### WHAT IS REQUIRED
Look through the material below and count the lines with the string "next". Report only the count.

### PROVIDED DATA
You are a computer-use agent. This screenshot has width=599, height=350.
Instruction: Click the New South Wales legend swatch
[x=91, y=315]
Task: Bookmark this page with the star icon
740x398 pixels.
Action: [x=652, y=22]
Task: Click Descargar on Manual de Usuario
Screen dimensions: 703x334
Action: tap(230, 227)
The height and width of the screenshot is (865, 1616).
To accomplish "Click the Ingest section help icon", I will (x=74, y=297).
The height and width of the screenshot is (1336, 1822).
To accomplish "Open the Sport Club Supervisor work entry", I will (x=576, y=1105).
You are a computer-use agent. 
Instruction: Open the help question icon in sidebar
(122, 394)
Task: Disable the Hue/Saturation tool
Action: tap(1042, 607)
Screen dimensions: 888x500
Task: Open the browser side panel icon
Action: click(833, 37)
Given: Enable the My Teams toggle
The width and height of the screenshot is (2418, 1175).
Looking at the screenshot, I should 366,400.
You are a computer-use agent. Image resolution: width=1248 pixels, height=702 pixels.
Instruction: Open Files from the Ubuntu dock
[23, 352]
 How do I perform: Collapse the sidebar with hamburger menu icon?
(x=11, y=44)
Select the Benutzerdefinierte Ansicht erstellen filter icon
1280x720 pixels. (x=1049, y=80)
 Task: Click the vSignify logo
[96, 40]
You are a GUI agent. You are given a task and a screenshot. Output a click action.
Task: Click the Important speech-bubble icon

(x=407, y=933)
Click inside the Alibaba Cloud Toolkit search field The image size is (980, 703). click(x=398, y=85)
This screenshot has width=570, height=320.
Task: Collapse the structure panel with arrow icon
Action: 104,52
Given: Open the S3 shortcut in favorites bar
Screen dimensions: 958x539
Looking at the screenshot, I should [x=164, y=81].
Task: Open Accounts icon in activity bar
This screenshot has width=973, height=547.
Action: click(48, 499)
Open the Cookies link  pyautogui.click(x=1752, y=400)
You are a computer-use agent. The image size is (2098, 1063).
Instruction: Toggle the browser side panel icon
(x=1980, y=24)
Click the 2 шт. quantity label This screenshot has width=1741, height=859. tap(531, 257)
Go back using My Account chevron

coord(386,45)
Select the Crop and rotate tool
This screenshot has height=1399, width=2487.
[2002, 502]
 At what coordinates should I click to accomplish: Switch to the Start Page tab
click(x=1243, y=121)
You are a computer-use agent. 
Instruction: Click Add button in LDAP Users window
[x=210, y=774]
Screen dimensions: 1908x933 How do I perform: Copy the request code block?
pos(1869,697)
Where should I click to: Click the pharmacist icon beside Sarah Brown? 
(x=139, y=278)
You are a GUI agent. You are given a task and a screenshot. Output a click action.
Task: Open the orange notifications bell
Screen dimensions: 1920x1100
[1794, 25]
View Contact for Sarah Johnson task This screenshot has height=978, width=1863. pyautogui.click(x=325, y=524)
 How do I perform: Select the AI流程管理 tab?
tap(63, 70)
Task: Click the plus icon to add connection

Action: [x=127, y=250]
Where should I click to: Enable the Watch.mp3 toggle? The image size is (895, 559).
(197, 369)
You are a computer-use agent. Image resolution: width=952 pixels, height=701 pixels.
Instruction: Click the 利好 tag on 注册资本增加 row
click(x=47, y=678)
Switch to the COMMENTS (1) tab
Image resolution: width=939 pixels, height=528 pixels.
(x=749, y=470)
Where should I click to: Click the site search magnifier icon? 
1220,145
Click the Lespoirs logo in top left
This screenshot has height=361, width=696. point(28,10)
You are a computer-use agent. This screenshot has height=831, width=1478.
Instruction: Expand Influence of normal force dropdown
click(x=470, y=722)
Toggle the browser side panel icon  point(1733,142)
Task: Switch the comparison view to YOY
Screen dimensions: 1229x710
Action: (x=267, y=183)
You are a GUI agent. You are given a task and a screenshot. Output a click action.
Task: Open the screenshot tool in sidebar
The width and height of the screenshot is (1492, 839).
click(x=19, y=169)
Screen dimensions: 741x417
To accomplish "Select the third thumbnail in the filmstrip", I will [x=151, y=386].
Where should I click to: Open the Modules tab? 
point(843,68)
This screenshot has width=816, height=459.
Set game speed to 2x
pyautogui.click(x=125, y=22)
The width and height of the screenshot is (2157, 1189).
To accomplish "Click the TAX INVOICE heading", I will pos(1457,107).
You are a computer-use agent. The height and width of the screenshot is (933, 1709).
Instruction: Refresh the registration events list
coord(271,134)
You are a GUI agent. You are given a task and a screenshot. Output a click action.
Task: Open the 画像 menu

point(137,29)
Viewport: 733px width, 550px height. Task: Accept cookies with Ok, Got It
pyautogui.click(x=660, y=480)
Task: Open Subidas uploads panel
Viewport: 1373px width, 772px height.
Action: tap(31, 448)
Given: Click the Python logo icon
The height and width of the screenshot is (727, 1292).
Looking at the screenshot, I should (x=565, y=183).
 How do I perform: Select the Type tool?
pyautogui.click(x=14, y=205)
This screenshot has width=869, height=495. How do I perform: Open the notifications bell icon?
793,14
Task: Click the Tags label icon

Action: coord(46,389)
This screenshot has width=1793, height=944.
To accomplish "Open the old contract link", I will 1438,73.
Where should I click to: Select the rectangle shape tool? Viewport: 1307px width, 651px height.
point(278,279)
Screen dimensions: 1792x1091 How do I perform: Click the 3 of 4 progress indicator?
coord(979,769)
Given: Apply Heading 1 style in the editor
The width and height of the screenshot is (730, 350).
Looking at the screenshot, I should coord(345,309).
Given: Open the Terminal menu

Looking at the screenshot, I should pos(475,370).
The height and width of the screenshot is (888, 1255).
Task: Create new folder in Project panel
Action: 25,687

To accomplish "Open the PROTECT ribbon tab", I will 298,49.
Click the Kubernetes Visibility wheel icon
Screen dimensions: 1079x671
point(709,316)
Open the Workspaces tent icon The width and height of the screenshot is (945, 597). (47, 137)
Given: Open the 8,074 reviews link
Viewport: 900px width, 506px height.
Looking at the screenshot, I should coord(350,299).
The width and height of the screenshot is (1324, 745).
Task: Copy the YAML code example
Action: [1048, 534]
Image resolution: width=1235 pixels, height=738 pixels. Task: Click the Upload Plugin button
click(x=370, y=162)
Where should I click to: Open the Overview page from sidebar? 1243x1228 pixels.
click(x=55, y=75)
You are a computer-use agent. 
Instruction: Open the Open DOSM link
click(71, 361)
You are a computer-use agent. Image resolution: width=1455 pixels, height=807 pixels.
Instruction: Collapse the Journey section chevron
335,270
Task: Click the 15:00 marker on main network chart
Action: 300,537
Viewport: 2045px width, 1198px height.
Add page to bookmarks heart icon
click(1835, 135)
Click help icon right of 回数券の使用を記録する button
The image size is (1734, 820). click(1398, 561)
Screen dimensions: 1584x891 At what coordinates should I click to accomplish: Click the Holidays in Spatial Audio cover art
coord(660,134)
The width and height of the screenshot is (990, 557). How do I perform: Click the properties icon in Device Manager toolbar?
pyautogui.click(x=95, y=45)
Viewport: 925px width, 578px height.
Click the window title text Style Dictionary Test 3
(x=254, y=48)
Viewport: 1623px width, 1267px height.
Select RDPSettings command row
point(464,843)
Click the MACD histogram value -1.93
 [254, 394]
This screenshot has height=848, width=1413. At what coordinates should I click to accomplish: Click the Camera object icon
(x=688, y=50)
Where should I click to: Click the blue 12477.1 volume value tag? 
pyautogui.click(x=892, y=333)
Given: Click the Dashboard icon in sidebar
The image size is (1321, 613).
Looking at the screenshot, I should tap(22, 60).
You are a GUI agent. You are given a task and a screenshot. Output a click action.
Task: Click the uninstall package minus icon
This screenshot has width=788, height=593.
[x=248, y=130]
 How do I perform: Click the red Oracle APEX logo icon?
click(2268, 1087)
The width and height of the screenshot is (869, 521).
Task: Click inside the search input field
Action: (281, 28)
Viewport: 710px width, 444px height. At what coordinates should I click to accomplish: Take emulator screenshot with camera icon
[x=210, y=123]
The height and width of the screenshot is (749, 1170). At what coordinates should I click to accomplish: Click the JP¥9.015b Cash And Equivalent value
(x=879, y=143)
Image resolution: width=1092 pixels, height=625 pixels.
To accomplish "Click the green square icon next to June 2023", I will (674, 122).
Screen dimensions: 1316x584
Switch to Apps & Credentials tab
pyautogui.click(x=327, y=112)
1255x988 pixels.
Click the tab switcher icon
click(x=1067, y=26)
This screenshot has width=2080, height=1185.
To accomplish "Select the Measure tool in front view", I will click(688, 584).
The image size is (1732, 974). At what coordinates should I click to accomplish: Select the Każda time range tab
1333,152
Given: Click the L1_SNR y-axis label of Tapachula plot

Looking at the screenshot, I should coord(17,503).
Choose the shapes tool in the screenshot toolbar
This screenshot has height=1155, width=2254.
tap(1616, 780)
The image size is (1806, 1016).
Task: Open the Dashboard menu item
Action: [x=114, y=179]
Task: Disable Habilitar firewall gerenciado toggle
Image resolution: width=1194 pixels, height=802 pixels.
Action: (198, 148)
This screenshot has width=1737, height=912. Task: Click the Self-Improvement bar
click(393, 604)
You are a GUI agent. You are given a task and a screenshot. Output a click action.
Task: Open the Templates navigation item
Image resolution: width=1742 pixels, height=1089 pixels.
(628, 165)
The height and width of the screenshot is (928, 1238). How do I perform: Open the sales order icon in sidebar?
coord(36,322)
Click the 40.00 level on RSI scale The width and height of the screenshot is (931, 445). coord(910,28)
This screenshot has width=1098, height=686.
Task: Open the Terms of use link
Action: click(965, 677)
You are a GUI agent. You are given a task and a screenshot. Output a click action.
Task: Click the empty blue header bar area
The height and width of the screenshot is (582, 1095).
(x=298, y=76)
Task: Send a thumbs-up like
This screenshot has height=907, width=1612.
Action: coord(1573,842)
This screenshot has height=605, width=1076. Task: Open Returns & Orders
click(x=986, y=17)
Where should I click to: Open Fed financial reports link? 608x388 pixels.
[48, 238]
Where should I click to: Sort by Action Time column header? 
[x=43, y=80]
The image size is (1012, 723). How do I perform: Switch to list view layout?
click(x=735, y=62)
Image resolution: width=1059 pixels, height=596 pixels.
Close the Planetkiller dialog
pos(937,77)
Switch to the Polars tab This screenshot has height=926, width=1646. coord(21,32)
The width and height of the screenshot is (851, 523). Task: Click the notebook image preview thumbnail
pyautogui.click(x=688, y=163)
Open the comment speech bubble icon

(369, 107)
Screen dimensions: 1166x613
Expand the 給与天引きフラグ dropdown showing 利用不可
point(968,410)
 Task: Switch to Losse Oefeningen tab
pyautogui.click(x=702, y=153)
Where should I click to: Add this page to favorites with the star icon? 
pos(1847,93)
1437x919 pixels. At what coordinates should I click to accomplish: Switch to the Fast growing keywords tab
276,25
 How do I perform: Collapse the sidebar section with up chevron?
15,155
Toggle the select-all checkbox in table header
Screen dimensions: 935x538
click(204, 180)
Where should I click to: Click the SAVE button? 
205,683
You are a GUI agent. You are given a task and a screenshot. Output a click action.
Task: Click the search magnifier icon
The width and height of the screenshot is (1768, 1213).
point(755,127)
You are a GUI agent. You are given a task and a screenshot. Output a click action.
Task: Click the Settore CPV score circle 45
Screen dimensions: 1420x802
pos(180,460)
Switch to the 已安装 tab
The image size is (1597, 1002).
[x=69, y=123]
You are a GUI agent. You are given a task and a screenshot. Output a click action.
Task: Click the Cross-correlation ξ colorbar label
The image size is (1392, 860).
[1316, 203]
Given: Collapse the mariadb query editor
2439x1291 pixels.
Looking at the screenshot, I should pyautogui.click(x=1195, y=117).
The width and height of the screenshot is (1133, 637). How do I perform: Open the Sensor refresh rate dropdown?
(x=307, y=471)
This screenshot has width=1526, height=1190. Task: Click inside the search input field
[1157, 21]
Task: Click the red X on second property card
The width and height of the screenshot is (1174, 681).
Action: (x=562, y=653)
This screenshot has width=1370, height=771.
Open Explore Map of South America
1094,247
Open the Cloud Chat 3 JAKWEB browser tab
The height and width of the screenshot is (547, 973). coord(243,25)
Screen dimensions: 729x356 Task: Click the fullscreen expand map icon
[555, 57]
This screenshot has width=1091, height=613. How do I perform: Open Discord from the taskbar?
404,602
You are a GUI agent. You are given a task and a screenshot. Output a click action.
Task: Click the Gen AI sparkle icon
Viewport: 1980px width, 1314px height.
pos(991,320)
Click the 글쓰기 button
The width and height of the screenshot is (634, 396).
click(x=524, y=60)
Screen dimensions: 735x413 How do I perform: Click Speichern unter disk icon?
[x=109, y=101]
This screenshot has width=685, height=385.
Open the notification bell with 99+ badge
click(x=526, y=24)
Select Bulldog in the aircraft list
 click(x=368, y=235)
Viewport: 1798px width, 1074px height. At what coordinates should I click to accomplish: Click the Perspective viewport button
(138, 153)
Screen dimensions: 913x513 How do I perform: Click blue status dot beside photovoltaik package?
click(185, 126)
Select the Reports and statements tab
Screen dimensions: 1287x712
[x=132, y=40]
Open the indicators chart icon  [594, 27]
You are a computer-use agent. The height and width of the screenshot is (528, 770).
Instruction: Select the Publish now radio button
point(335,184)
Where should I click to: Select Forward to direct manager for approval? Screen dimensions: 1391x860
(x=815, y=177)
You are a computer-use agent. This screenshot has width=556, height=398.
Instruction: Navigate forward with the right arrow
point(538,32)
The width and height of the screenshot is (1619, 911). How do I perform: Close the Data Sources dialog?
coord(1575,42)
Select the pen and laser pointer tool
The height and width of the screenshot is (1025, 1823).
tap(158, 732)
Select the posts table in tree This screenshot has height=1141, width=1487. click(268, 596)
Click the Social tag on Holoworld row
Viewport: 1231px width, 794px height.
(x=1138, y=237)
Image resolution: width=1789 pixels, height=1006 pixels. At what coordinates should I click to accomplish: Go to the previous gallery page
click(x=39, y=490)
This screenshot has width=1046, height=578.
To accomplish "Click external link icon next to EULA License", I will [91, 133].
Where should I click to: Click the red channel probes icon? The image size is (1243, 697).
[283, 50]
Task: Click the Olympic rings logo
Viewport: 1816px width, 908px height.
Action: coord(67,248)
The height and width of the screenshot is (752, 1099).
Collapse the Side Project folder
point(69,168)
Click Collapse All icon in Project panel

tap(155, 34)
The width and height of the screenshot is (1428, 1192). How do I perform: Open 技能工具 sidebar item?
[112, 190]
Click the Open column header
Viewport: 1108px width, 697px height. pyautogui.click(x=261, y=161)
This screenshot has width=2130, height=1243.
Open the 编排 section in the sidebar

### TASK RESPONSE
2